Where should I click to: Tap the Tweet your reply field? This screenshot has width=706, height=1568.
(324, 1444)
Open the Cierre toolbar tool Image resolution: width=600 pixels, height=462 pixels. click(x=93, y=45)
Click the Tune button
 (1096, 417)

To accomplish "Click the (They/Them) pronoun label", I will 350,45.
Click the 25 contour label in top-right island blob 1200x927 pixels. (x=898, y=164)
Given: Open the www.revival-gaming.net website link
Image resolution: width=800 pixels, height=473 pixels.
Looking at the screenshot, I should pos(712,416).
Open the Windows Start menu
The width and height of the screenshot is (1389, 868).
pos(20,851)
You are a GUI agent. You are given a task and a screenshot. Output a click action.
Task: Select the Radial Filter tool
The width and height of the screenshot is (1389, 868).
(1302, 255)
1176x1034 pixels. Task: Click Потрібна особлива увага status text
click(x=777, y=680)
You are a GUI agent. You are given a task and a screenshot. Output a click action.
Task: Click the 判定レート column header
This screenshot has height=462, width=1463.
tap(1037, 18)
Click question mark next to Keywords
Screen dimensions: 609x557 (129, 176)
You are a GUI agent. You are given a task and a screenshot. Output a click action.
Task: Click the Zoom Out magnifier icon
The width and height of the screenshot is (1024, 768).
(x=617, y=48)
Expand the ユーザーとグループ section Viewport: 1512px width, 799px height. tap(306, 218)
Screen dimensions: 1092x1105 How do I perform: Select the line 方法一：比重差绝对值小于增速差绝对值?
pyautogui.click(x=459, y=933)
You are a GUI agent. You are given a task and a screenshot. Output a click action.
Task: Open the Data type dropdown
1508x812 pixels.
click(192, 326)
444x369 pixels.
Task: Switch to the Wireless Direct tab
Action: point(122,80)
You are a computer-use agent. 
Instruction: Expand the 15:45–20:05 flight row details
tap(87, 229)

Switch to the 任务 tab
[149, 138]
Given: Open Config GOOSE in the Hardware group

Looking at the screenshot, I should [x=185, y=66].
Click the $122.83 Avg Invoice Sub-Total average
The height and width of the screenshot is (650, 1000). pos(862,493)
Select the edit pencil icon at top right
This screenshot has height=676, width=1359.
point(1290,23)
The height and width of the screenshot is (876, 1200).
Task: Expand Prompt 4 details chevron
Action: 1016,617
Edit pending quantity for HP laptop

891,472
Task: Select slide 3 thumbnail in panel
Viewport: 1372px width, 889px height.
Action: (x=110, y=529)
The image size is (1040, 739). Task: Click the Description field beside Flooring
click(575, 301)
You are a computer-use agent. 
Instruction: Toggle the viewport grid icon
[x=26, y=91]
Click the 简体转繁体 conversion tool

===

Problem statement:
Rewrite the records above as a Markdown table with the columns No. and Line, giving each nonblank line its own row numbered in order and dropping the blank lines.

Task response:
| No. | Line |
|---|---|
| 1 | Where should I click to: Tap the Tweet your reply field? This screenshot has width=706, height=1568. |
| 2 | (324, 1444) |
| 3 | Open the Cierre toolbar tool Image resolution: width=600 pixels, height=462 pixels. click(x=93, y=45) |
| 4 | Click the Tune button |
| 5 |  (1096, 417) |
| 6 | To accomplish "Click the (They/Them) pronoun label", I will 350,45. |
| 7 | Click the 25 contour label in top-right island blob 1200x927 pixels. (x=898, y=164) |
| 8 | Given: Open the www.revival-gaming.net website link |
| 9 | Image resolution: width=800 pixels, height=473 pixels. |
| 10 | Looking at the screenshot, I should pos(712,416). |
| 11 | Open the Windows Start menu |
| 12 | The width and height of the screenshot is (1389, 868). |
| 13 | pos(20,851) |
| 14 | You are a GUI agent. You are given a task and a screenshot. Output a click action. |
| 15 | Task: Select the Radial Filter tool |
| 16 | The width and height of the screenshot is (1389, 868). |
| 17 | (1302, 255) |
| 18 | 1176x1034 pixels. Task: Click Потрібна особлива увага status text |
| 19 | click(x=777, y=680) |
| 20 | You are a GUI agent. You are given a task and a screenshot. Output a click action. |
| 21 | Task: Click the 判定レート column header |
| 22 | This screenshot has height=462, width=1463. |
| 23 | tap(1037, 18) |
| 24 | Click question mark next to Keywords |
| 25 | Screen dimensions: 609x557 (129, 176) |
| 26 | You are a GUI agent. You are given a task and a screenshot. Output a click action. |
| 27 | Task: Click the Zoom Out magnifier icon |
| 28 | The width and height of the screenshot is (1024, 768). |
| 29 | (x=617, y=48) |
| 30 | Expand the ユーザーとグループ section Viewport: 1512px width, 799px height. tap(306, 218) |
| 31 | Screen dimensions: 1092x1105 How do I perform: Select the line 方法一：比重差绝对值小于增速差绝对值? |
| 32 | pyautogui.click(x=459, y=933) |
| 33 | You are a GUI agent. You are given a task and a screenshot. Output a click action. |
| 34 | Task: Open the Data type dropdown |
| 35 | 1508x812 pixels. |
| 36 | click(192, 326) |
| 37 | 444x369 pixels. |
| 38 | Task: Switch to the Wireless Direct tab |
| 39 | Action: point(122,80) |
| 40 | You are a computer-use agent.  |
| 41 | Instruction: Expand the 15:45–20:05 flight row details |
| 42 | tap(87, 229) |
| 43 | Switch to the 任务 tab |
| 44 | [149, 138] |
| 45 | Given: Open Config GOOSE in the Hardware group |
| 46 | Looking at the screenshot, I should [x=185, y=66]. |
| 47 | Click the $122.83 Avg Invoice Sub-Total average |
| 48 | The height and width of the screenshot is (650, 1000). pos(862,493) |
| 49 | Select the edit pencil icon at top right |
| 50 | This screenshot has height=676, width=1359. |
| 51 | point(1290,23) |
| 52 | The height and width of the screenshot is (876, 1200). |
| 53 | Task: Expand Prompt 4 details chevron |
| 54 | Action: 1016,617 |
| 55 | Edit pending quantity for HP laptop |
| 56 | 891,472 |
| 57 | Task: Select slide 3 thumbnail in panel |
| 58 | Viewport: 1372px width, 889px height. |
| 59 | Action: (x=110, y=529) |
| 60 | The image size is (1040, 739). Task: Click the Description field beside Flooring |
| 61 | click(575, 301) |
| 62 | You are a computer-use agent.  |
| 63 | Instruction: Toggle the viewport grid icon |
| 64 | [x=26, y=91] |
| 65 | Click the 简体转繁体 conversion tool |